Kimsenin farklı bir cümle işitmeye tahammülü kalmadığı gerçeğine bakılırsa Faşizm´in ölmediğine, bilakis zihinlerde hâlâ geçerliğini sürdürdüğüne hükmetmek gerekiyor.
Durum salt bireysel ilişkilerde kendini göstermiyor. İnsanların kitle halinde hareketinde de ortaya çıkıyor. ABD´de olsun Avrupa ülkelerinde olsun seçim sonuçlarına bakıldığında ırkçı faşist eğilimlerin irkiltici bir eğimde koştuğunu görmemek imkân dışı...
İkinci Dünya Savaşı´nın acısını çekmiş olan genelde tüm dünyada, özelde Avrupa´da ve daha da özelde Almanya, Avusturya gibi ülkelerde Faşizm´in öldüğünü sananların yanıldığını ve feci bir hayal kırıklığı yaşadığını gözlemlemek mümkün. On milyonlarca insanın ölümü, savaşa giren veya girmeyen bütün ülkelerin savaşın olumsuz etkilerini iliklerine kadar yaşamış olması, açlık ve kıtlık badiresinin tüm yeryüzünü kırıp geçirmesi, faşizmin ve Nazizm´in olumsuz etkilerini silip süpürmesi beklentisini uyandırabilirdi. Uyandırdı da... Ancak bu ´uyanış´ın hazin bir yanılgı olduğu artık gözle görülür halde... Son iki hafta boyunca Kudüs dolayımında yaşanan hayal kırıklığı olayın kamusal sferdeki somut tezahürlerinden biri sayılmalıdır. Bu olayda zahiren ırkçı bir eğilim yokmuş gibi görünebilir, ama olayın içyüzü tümüyle ırkçılıkla dopdolu bir gelişmeyi, ırkçı bir trendin en zalim yüzüyle ortada olduğunu gösteriyor. Bütün Batı dünyasının İslam karşıtı olumsuz tutumu faşizm ile açıklanmayacaksa onu hangi izah zeminine oturtabiliriz?
Muhalefet herkesin hakkı... Ama muhalif tavır herkesin birörnek olmasını isteme anlamına çekilmemeli. Muhalif tavrın, karşısında yer aldığı fikri öldürmeye, o görüş sahiplerini yok etmeye çalışmasına da engel olmak gerekiyor. Nasıl, neyle engel olmak? Müsamaha anlayışının yaygınlaştırılmasıyla...

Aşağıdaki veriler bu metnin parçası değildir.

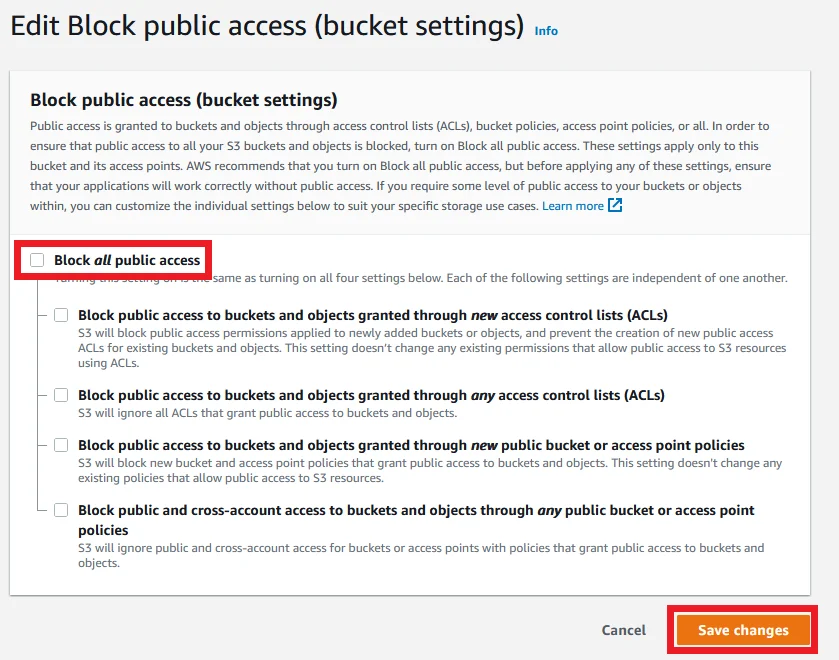
Task: Open the external link icon beside Learn more
Action: [616, 206]
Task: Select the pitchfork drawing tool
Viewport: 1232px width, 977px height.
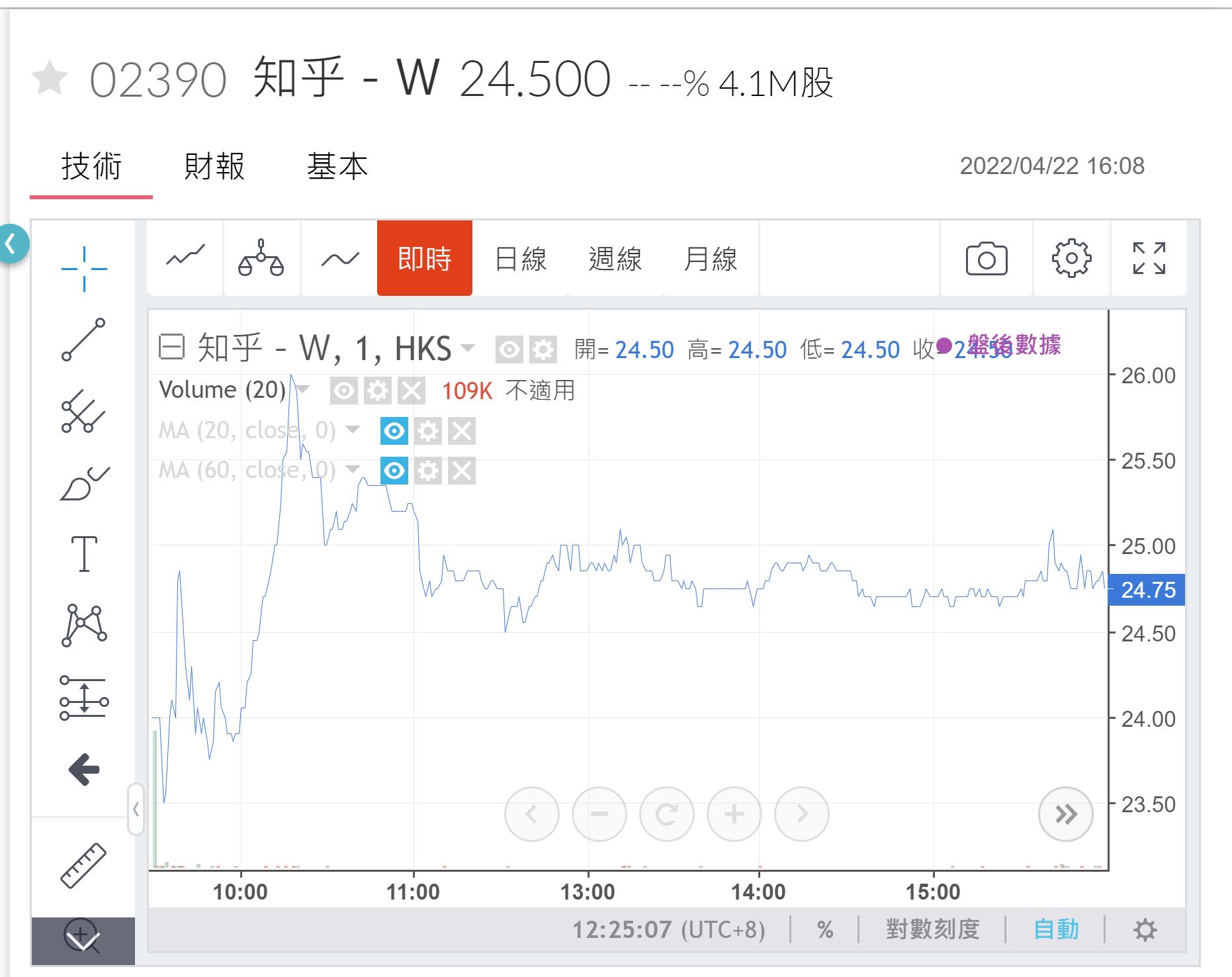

Hobbes´un insan insanın kurdudur dediği çağdan bu yana yüzyıllar geçti. Hâlâ birbirimizin kurdu olarak yaşamayı mı sürdüreceğiz?
1923´ten bu yana batıcılık adına dayatılan milliyetçilik laiklik devrimcilik vb. başlıkları altında zorlanan kültürel değişimin bu ülke insanı üzerinde bir zulüm mekanizmasına dönüştürüldüğü günler yaşandı. Eğitim alanında köy enstitüsü adıyla açılan okullar, kimilerinin zannettiği gibi köylü çocuklarını sosyalizme alıştırmanın değil, fakat onları köyde kalmaya mecbur etmenin yöntemi olarak kullanıldı. Ahali kendi müziği ile barışık hale getirilmek yerine, onun aşina olmadığı operayı sevdirmeye zorlandı.
Bu tür dayatmalar bireysel düzlemde de kalsa hâlâ birilerinin zihninde canlılığını sürdürüyor. Aynı görüşü paylaşmayanı linç etme zorbalığı ona olağan bir işmiş gibi görünüyor.